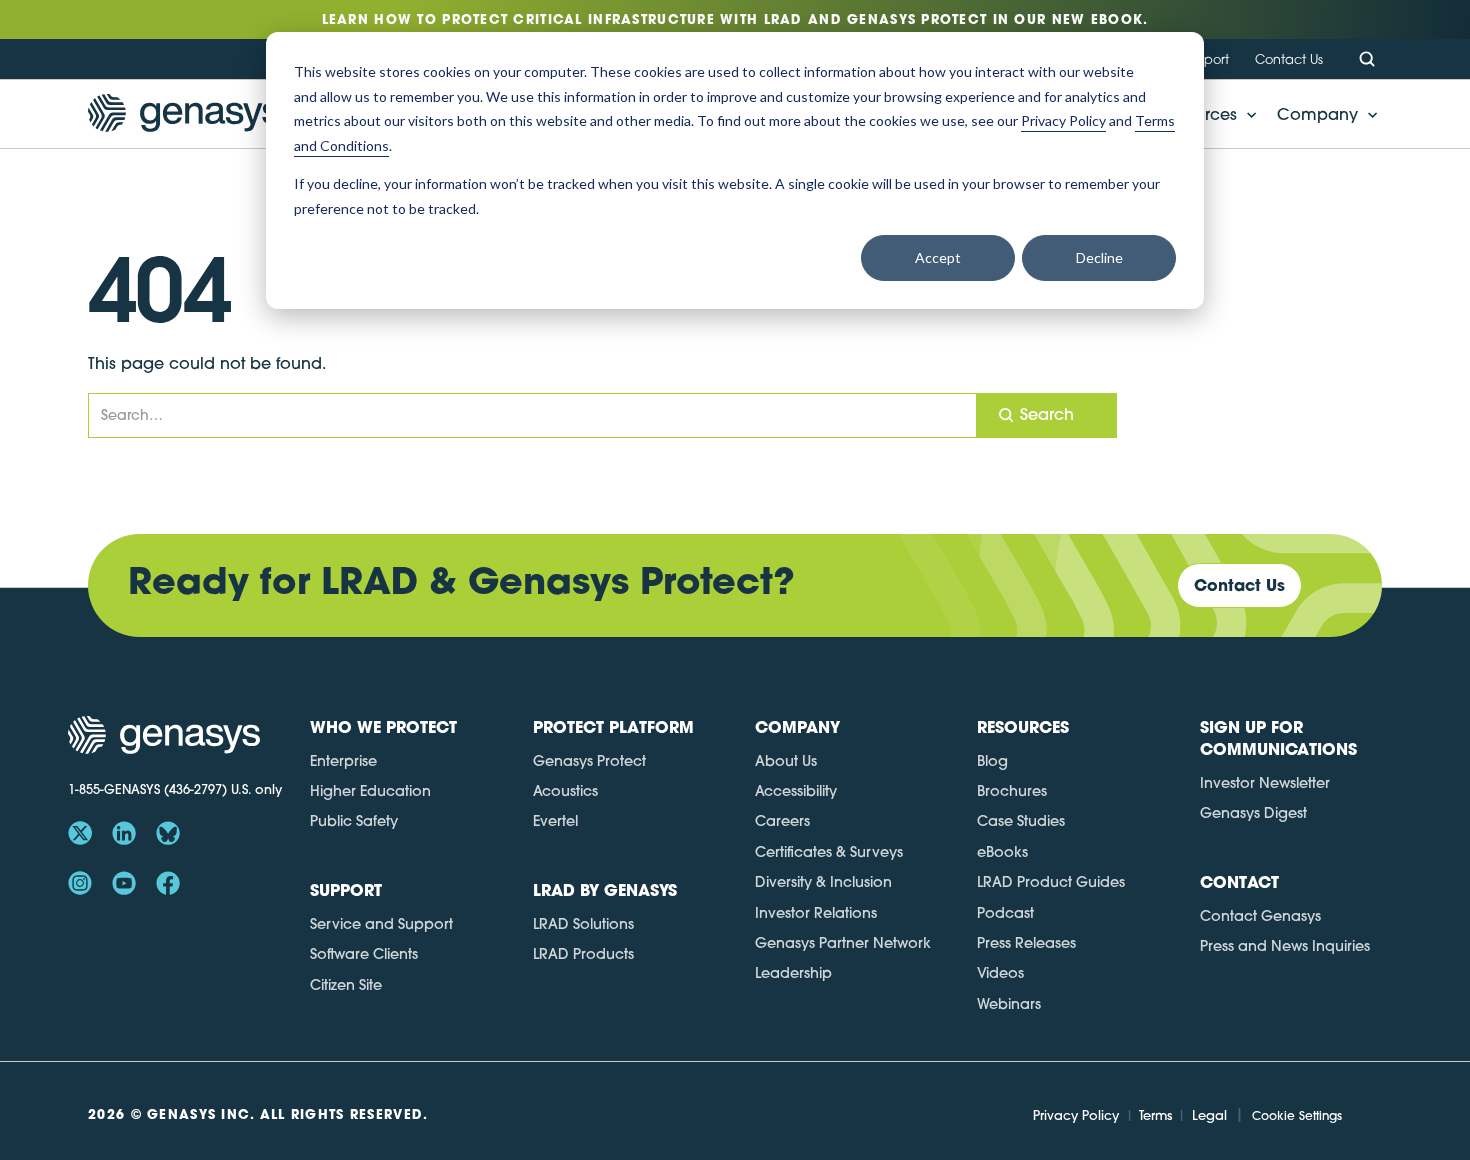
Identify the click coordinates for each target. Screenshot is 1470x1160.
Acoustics (565, 791)
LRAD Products (583, 954)
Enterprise (343, 761)
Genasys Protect (589, 761)
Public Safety (354, 821)
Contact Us (1289, 59)
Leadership (793, 973)
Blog (992, 761)
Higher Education (370, 791)
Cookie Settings (1297, 1115)
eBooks (1002, 852)
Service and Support (381, 924)
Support (1205, 59)
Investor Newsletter (1265, 783)
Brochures (1012, 791)
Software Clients (364, 954)
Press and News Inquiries (1285, 946)
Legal (1209, 1115)
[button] (1321, 114)
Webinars (1009, 1004)
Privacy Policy (1076, 1115)
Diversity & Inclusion (823, 882)
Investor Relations (816, 913)
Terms (1155, 1115)
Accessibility (796, 791)
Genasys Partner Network (843, 943)
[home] (184, 114)
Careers (782, 821)
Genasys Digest (1253, 813)
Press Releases (1026, 943)
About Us (786, 761)
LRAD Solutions (583, 924)
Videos (1000, 973)
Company (1317, 114)
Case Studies (1021, 821)
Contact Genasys (1260, 916)
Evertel (555, 821)
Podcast (1005, 913)
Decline (1099, 257)
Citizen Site (346, 985)
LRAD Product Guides (1051, 882)
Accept (938, 257)
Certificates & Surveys (829, 852)
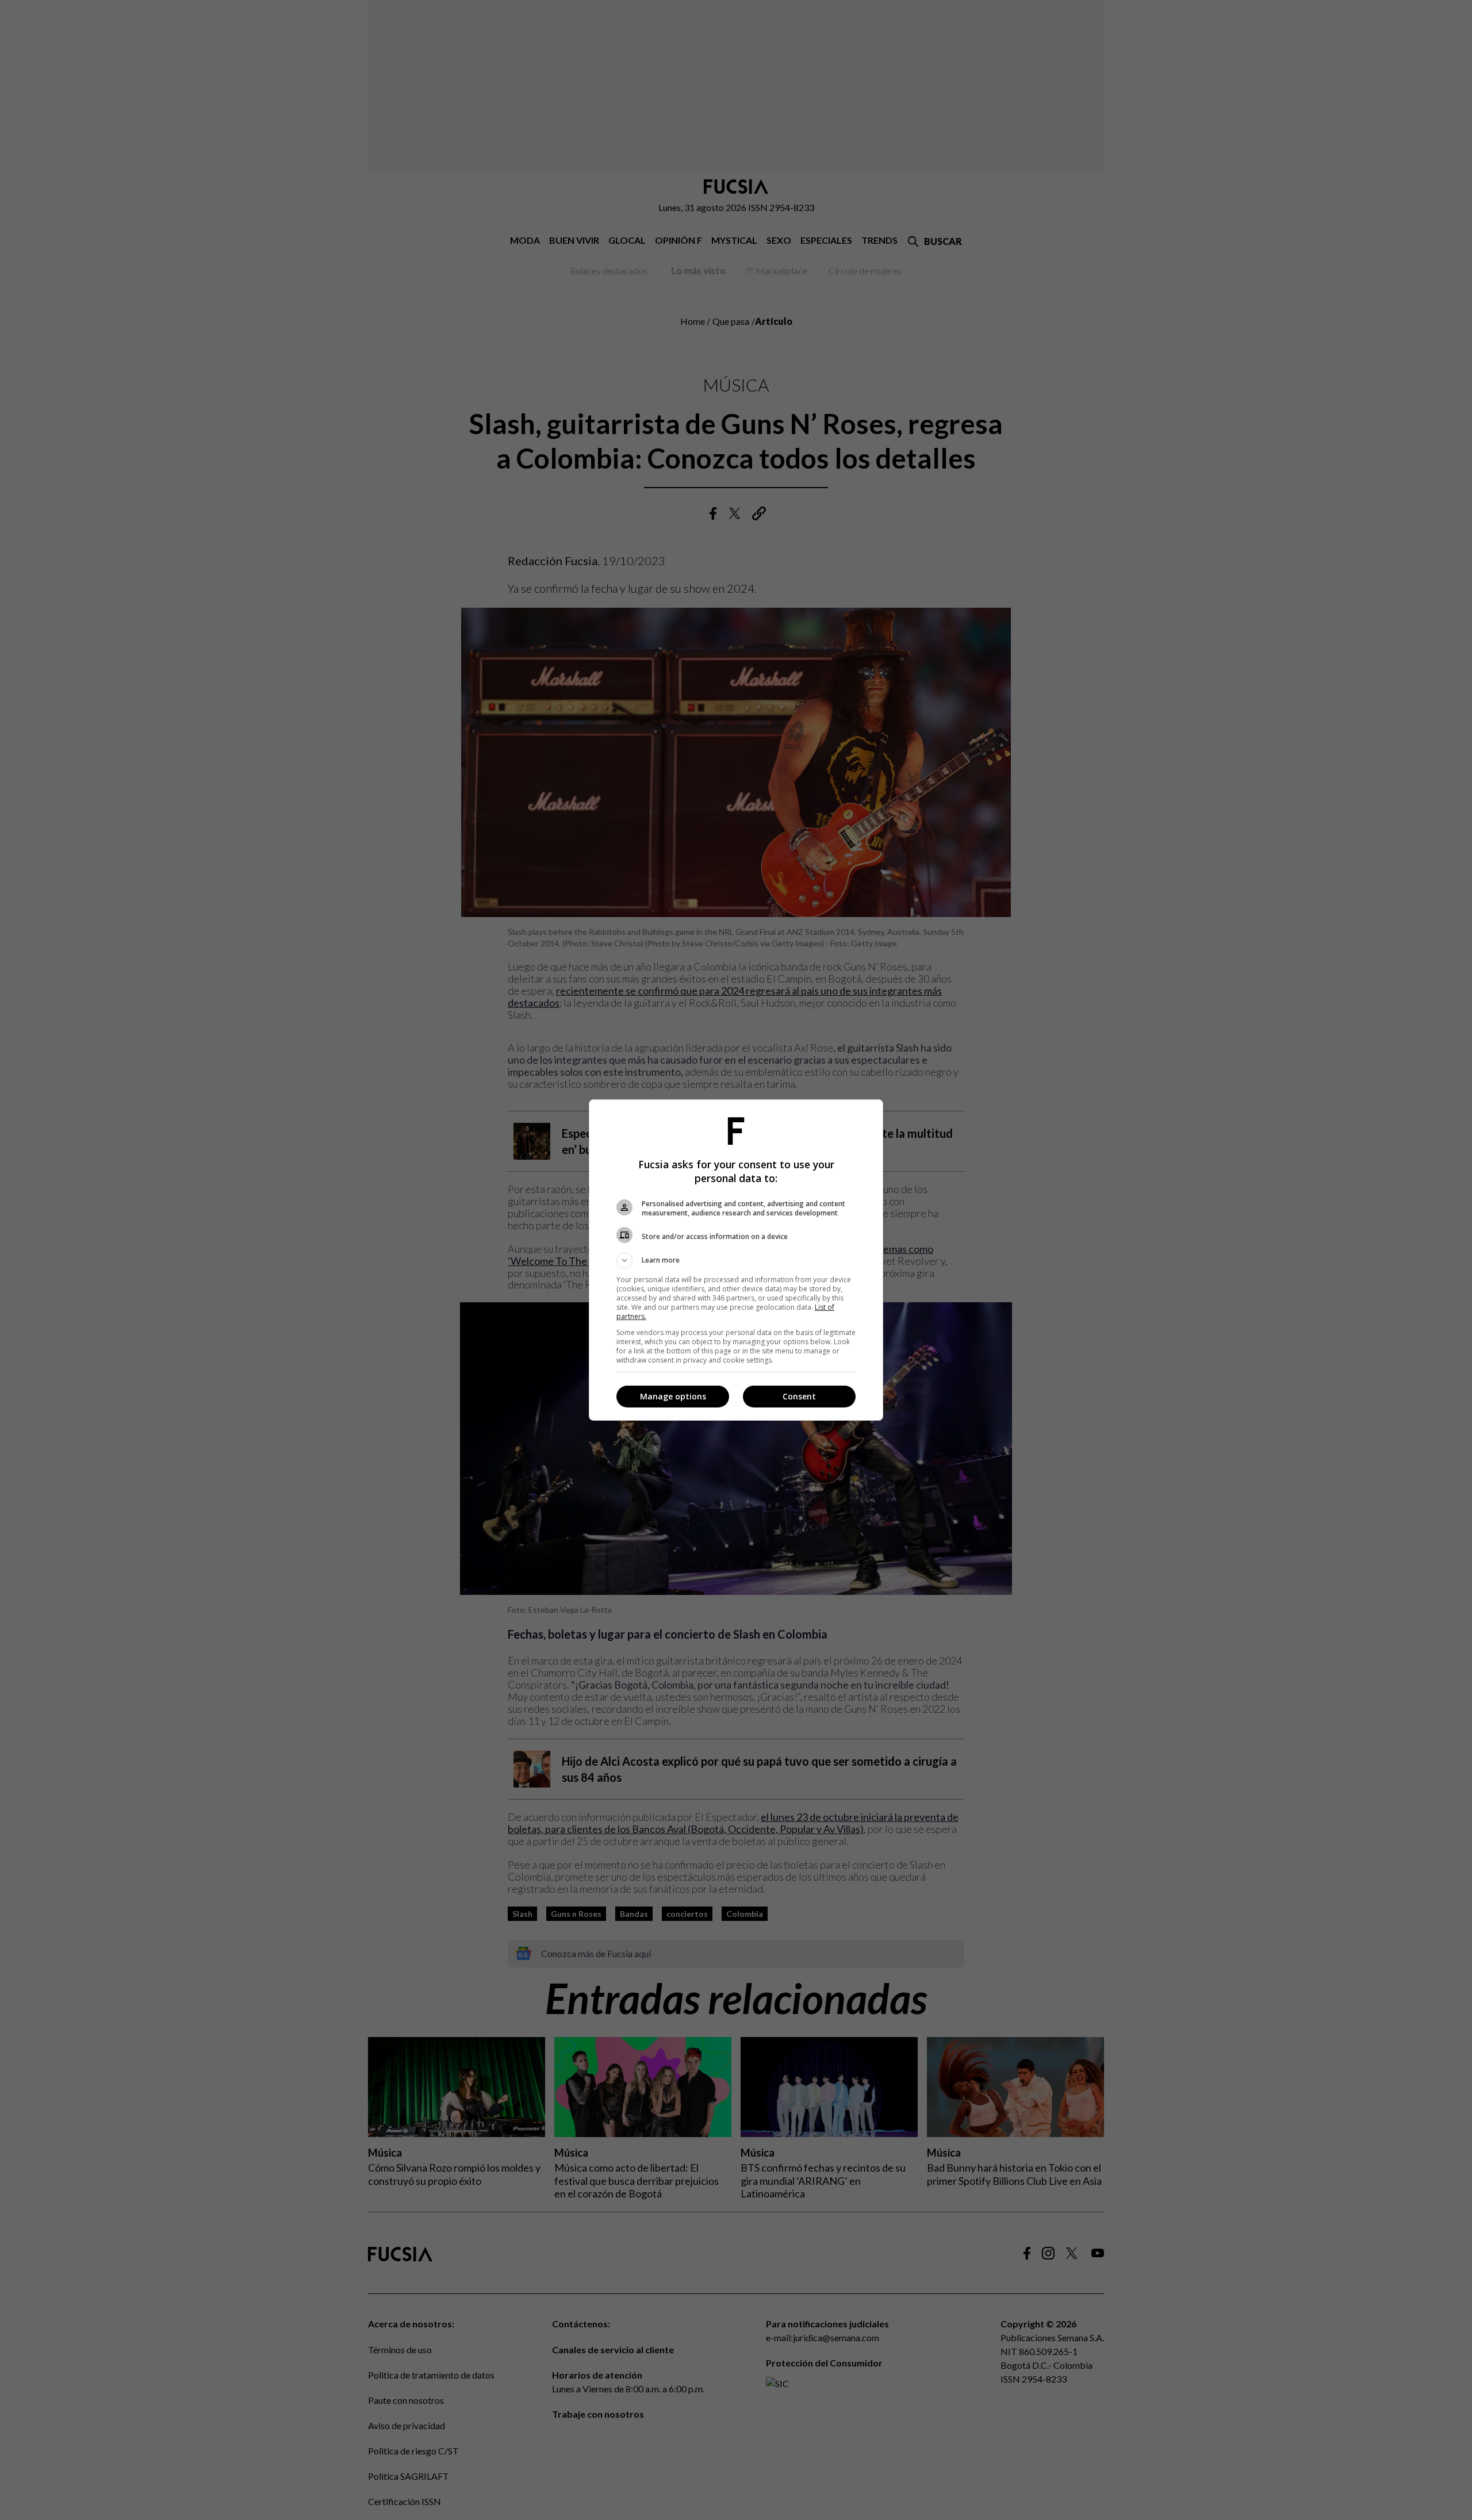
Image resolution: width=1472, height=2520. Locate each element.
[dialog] (736, 1260)
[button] (736, 1260)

—————

# [About this task]
Please retype exactly the lines from the one containing "[home] (184, 114)" through the last line of the records, both included, leaving out every picture.

# [Result of the task]
[home] (184, 114)
Careers (782, 821)
Genasys Digest (1253, 813)
Press Releases (1026, 943)
About Us (786, 761)
LRAD Solutions (583, 924)
Videos (1000, 973)
Company (1317, 114)
Case Studies (1021, 821)
Contact Genasys (1260, 916)
Evertel (555, 821)
Podcast (1005, 913)
Decline (1099, 257)
Citizen Site (346, 985)
LRAD Product Guides (1051, 882)
Accept (938, 257)
Certificates & Surveys (829, 852)
Image resolution: width=1472, height=2520. Locate each element.
[dialog] (736, 1260)
[button] (736, 1260)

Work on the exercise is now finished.